**Exercise prompt:**
Extract the rows starting at the line that contains "the lower diagram" and ending at the end of the rows, reproducing them verbatim but leaving the pictures out.

**Entries:**

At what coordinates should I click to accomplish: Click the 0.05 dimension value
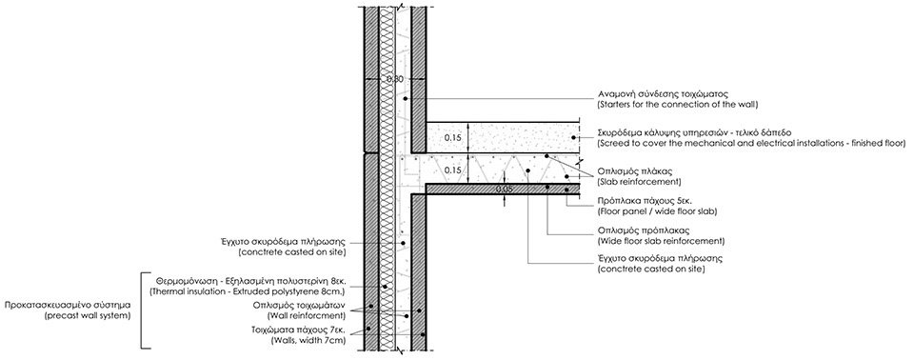(504, 190)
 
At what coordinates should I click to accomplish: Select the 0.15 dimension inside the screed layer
(453, 138)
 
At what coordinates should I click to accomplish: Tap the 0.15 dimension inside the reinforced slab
(453, 170)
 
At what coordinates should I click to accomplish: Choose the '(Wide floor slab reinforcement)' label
(661, 240)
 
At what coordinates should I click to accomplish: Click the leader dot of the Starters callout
(407, 99)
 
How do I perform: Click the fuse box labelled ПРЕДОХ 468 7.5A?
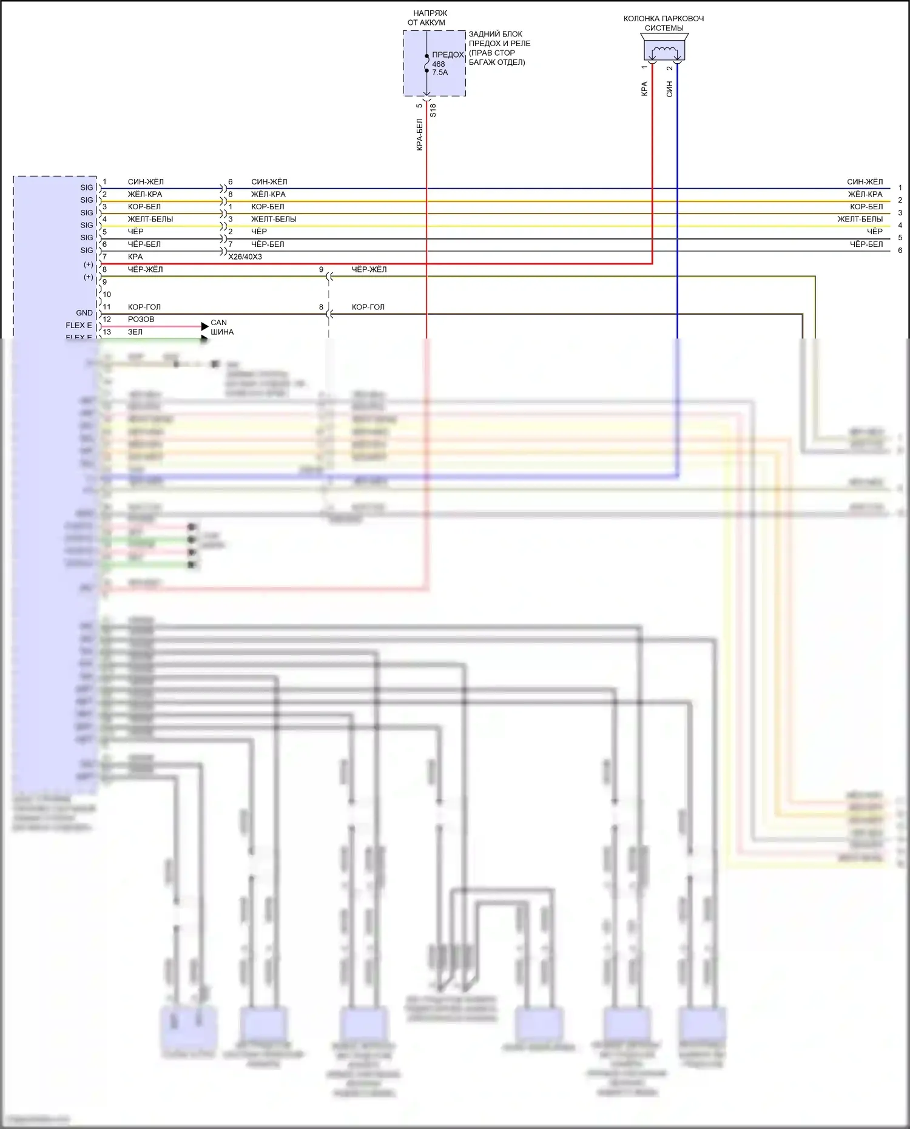tap(434, 64)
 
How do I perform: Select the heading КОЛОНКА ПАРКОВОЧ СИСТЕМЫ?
tap(664, 23)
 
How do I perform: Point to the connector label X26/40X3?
tap(245, 257)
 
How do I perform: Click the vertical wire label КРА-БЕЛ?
tap(419, 135)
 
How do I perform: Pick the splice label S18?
tap(433, 110)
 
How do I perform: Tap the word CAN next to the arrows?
tap(218, 323)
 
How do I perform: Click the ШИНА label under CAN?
tap(222, 332)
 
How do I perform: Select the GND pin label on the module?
tap(84, 313)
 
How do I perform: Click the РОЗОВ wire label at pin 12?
tap(141, 319)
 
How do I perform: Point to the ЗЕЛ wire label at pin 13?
tap(135, 332)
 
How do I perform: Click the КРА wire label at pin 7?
tap(135, 257)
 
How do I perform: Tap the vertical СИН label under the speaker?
tap(670, 89)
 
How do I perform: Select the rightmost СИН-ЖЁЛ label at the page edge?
tap(864, 182)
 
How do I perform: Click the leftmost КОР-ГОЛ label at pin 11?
tap(144, 307)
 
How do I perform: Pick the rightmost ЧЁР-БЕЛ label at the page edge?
tap(866, 244)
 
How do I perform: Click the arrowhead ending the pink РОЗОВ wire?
tap(204, 326)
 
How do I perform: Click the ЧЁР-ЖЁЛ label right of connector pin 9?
tap(369, 269)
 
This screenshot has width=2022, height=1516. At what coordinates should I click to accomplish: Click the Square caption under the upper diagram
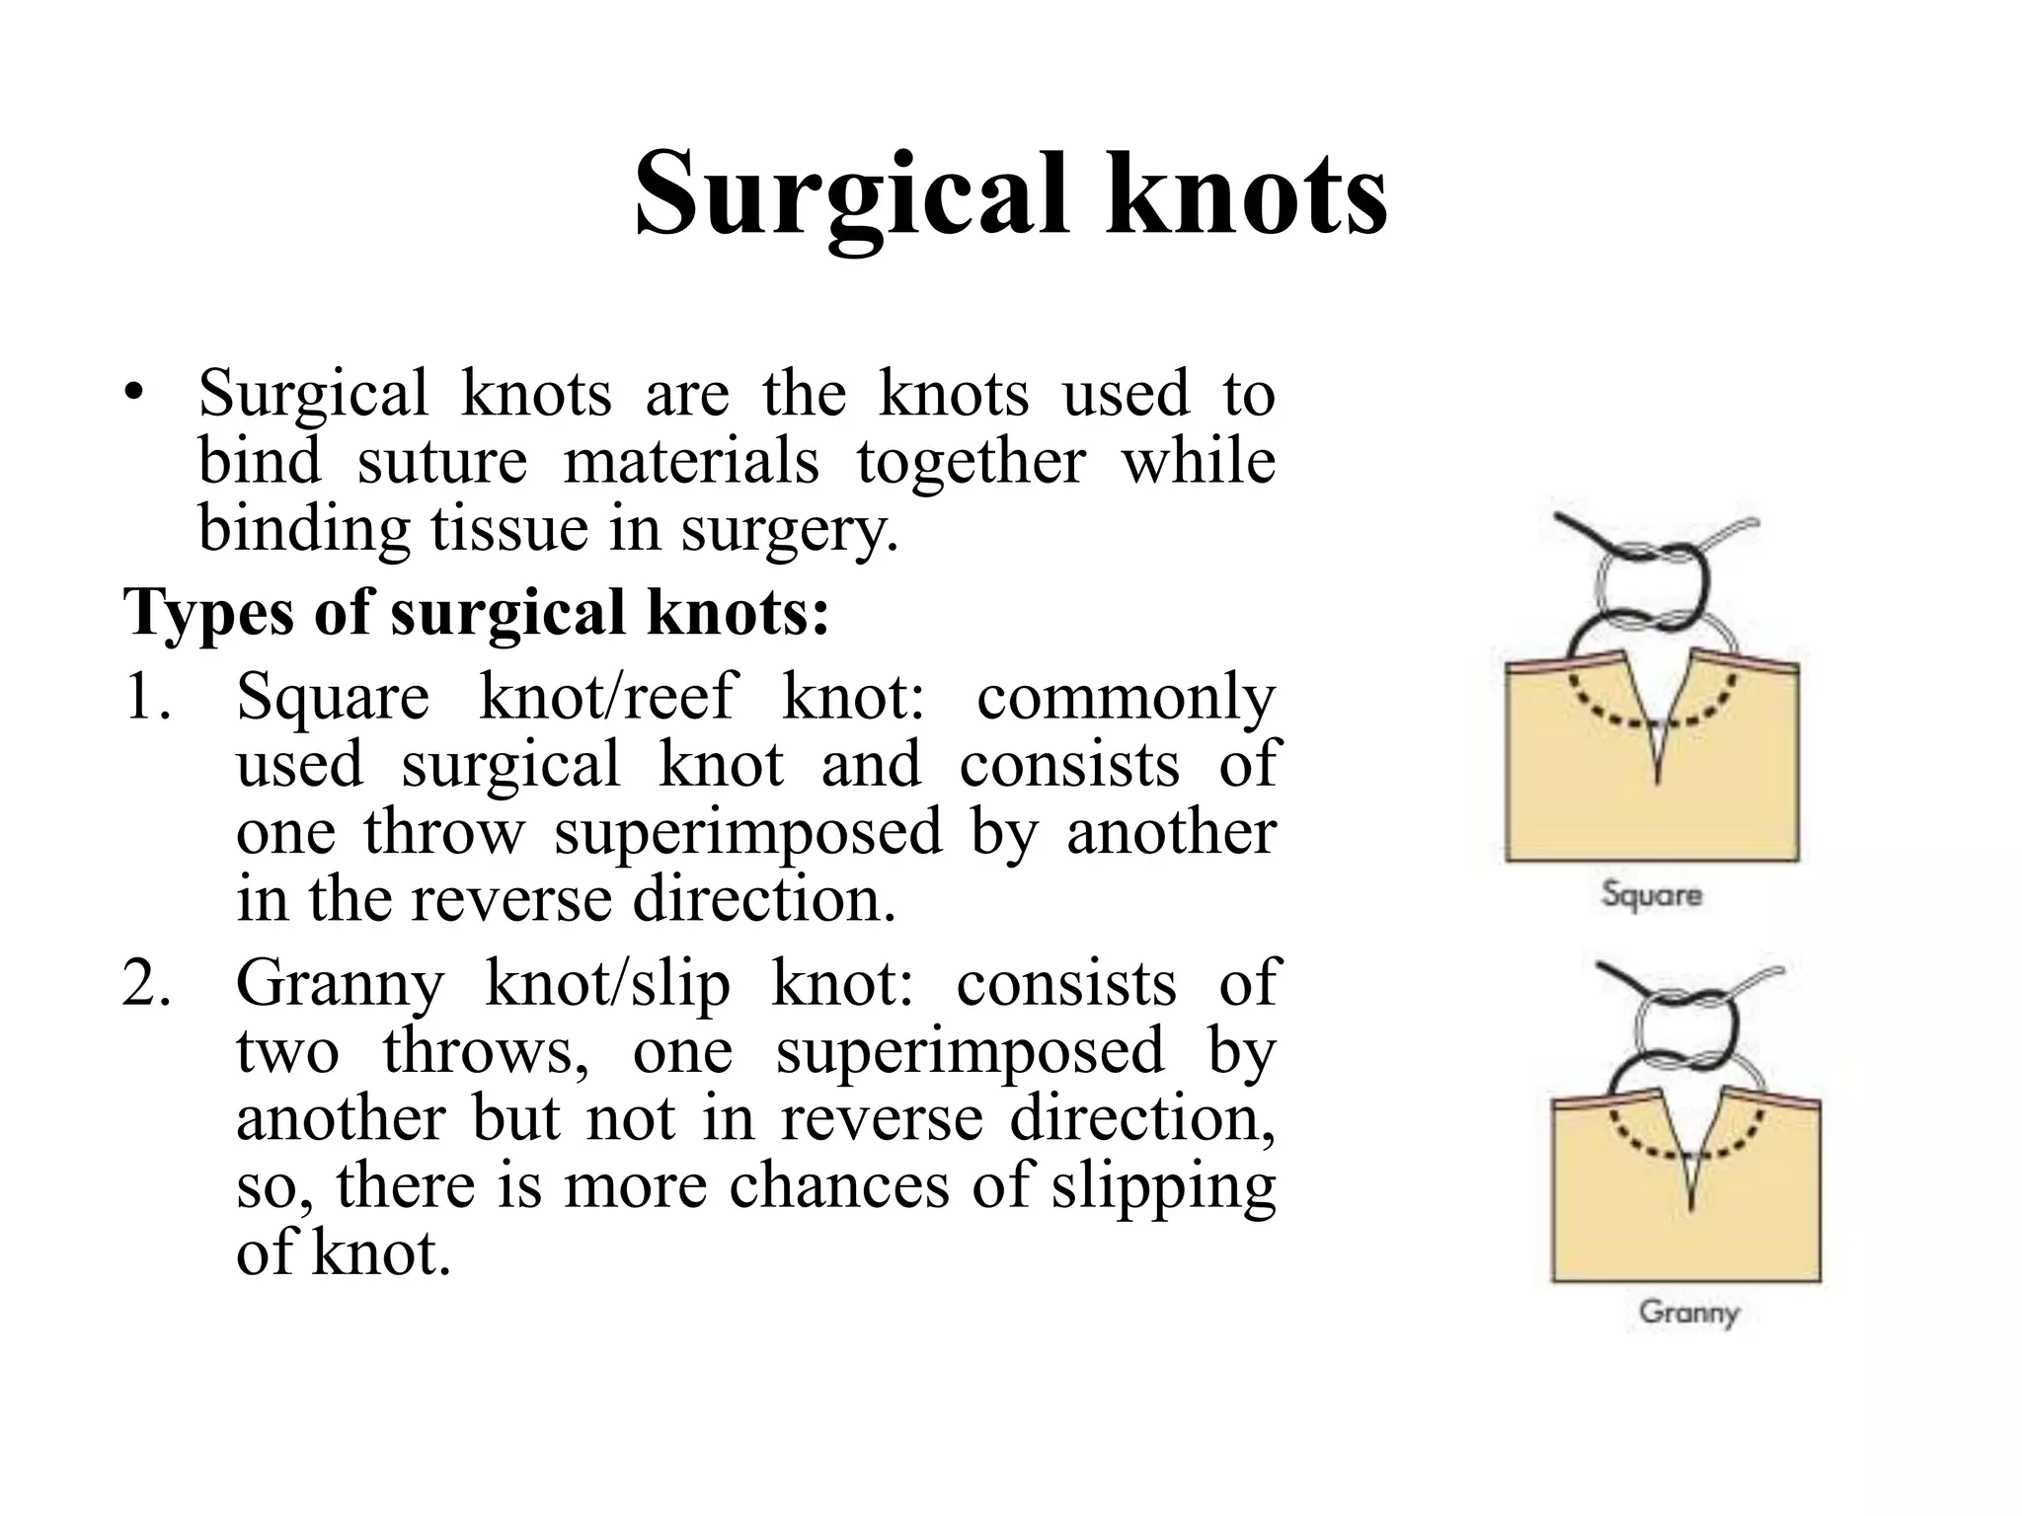1652,895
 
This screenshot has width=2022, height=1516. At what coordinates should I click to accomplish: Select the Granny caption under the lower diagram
1688,1312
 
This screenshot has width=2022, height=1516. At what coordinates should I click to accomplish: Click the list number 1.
148,697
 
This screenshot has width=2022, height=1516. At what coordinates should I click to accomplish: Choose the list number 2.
148,984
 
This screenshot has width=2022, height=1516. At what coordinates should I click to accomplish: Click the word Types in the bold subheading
208,613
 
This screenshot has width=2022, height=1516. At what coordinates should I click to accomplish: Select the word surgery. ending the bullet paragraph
789,529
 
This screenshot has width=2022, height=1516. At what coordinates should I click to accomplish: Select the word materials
690,462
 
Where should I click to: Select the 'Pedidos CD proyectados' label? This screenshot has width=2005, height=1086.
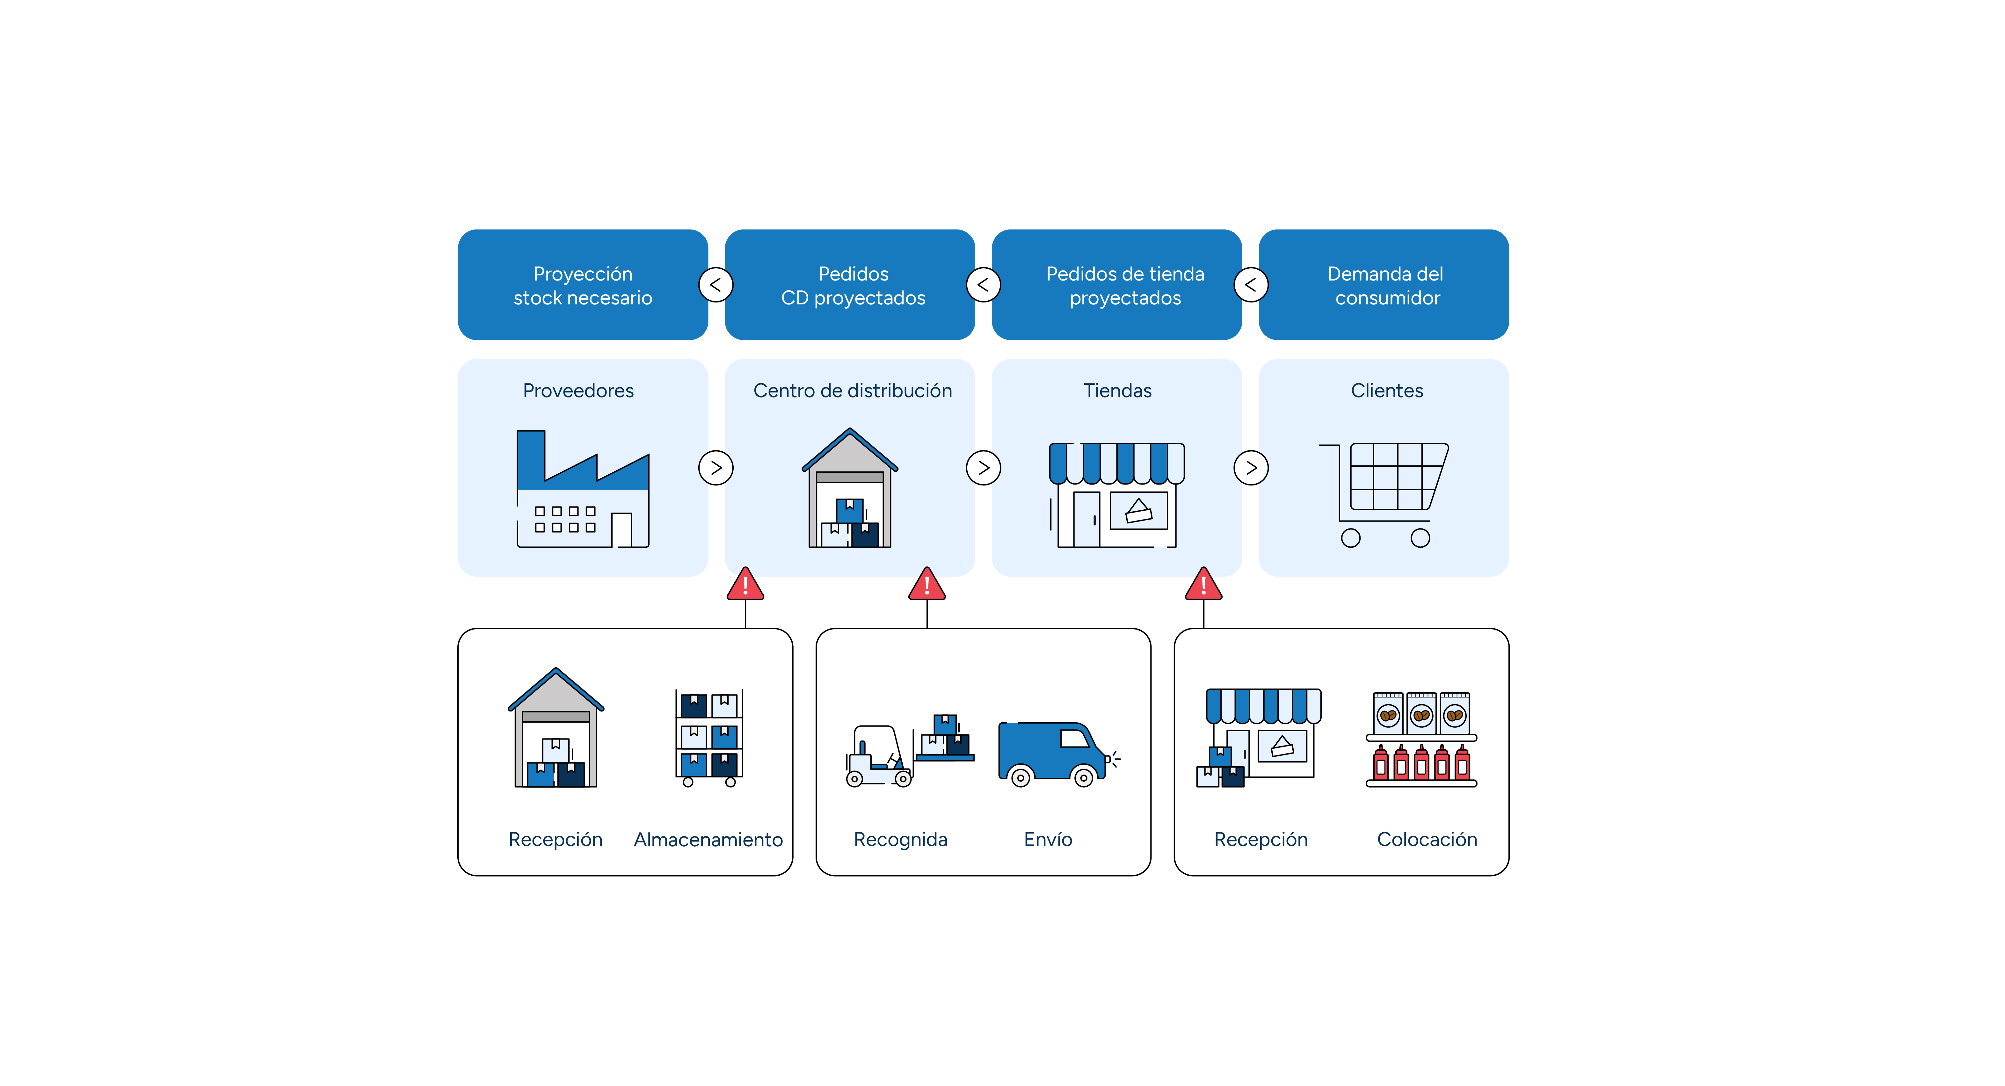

**Written solution:**
This screenshot has width=2022, height=1516. At what coordinates should I click to accomplish: Select the Granny caption under the lower diagram
1688,1312
 
This screenshot has width=2022, height=1516. At what coordinates should I click to accomplish: Click the list number 1.
148,697
 
This screenshot has width=2022, height=1516. At what coordinates should I click to accomplish: Choose the list number 2.
148,984
 
This screenshot has width=2022, height=1516. At what coordinates should I click to accomplish: Click the word Types in the bold subheading
208,613
 
This screenshot has width=2022, height=1516. At what coordinates should I click to accomplish: Select the word surgery. ending the bullet paragraph
789,529
 
This screenshot has width=2022, height=1516. At what coordinates should I click to accomplish: Select the word materials
690,462
 
Where should I click to: Select the 'Pedidos CD proyectados' label? This screenshot has width=2005, height=1086.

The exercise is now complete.